TASK PROMPT |
Please answer these questions from the seminar notice below:
1. Where does the talk take place?
2. Which country had the highest death toll in Europe before its vaccination program bore fruit?
3. What does the notice name as the major drivers of citizens' adoption of contact tracing technologies?

SELECTED TEXT |
* * * * *

14 Ottobre 2021 - 12:00 / 13:30
Aula Polivalente, Viale Romania
Speaker: Anna Grosman , University of Loughborough
Authors:
Simon Porcher (Sorbonne Business School, IAE Paris, France)
Anna Grosman (Loughborough University London, UK)
Jean-Loup Richet (Sorbonne Business School, IAE Paris, France)
Abstract
With the COVID-19 pandemic, we have witnessed a plethora of policies deployed by the governments to curb the spread of the virus and simultaneously sustain the fledgling economies. One of the tactics deployed by the governments related to slowing down the spread of the virus by tracing the contacts of individuals who were in proximity with those people that have been tested positive for COVID-19. Countries showed uneven success. The UK, for instance, has failed to take it off due to a number of mishaps, which may have contributed to a rapid spread of the virus and the highest death toll in Europe before the rollout of the vaccination programme bore fruit. South Korea and Japan, took a more interventionist approach and were amongst the most successful cases of tracing technology adoption. The variety in responses was not only related to the extent to which the countries were impacted by the pandemic, but also by the way in which the governments decided to intervene in the management of this crisis. Hence, in this article, we analyze the variation in contact tracing technologies across countries. We propose that the type and quality of government intervention drive the differences in the rates of diffusion and adoption of contact tracing apps across countries. We explain this as an outcome of the complex signaling problems and institutional drivers related to the nature of governments’ intervention. We test our hypotheses on a unique, self-assembled dataset of contact tracing apps and their governments’ characteristics across a large number of countries. The signaling mechanisms deployed by the governments seem to have varying effects on the success of contact tracing technologies, with trust and privacy being the major drivers in adoption by citizens of such technologies. We find that the success of tracking strategies is inversely related to the quality of institutions – more statist countries fared better than less interventionist, more liberal economies.

* * * * *

SUPPLIED DATA |
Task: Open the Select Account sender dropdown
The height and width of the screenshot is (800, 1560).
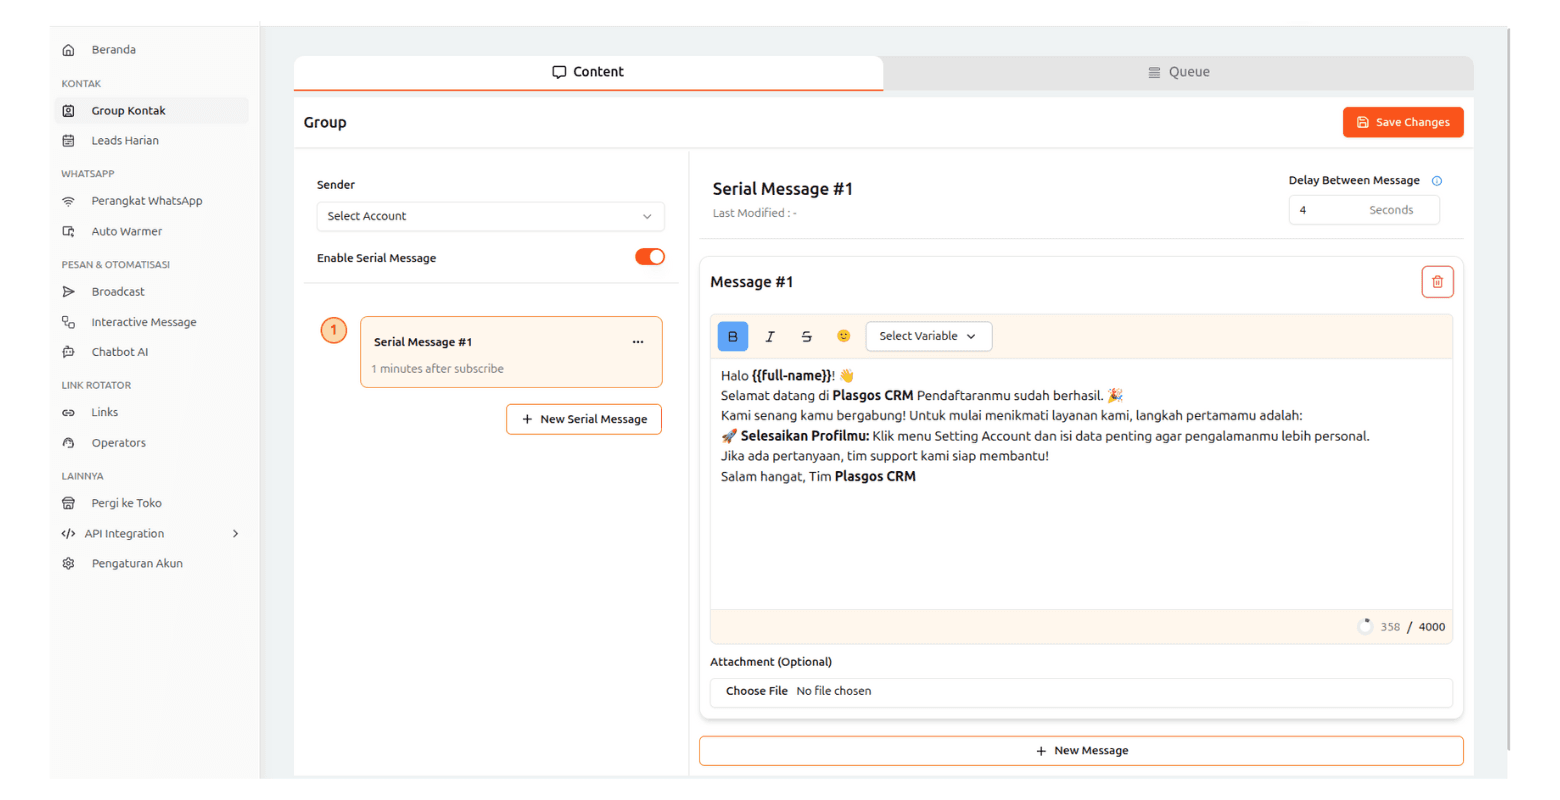Action: (x=490, y=216)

* * * * *

SOLUTION TO THE PROBLEM |
1. Aula Polivalente, Viale Romania
2. The UK
3. Trust and privacy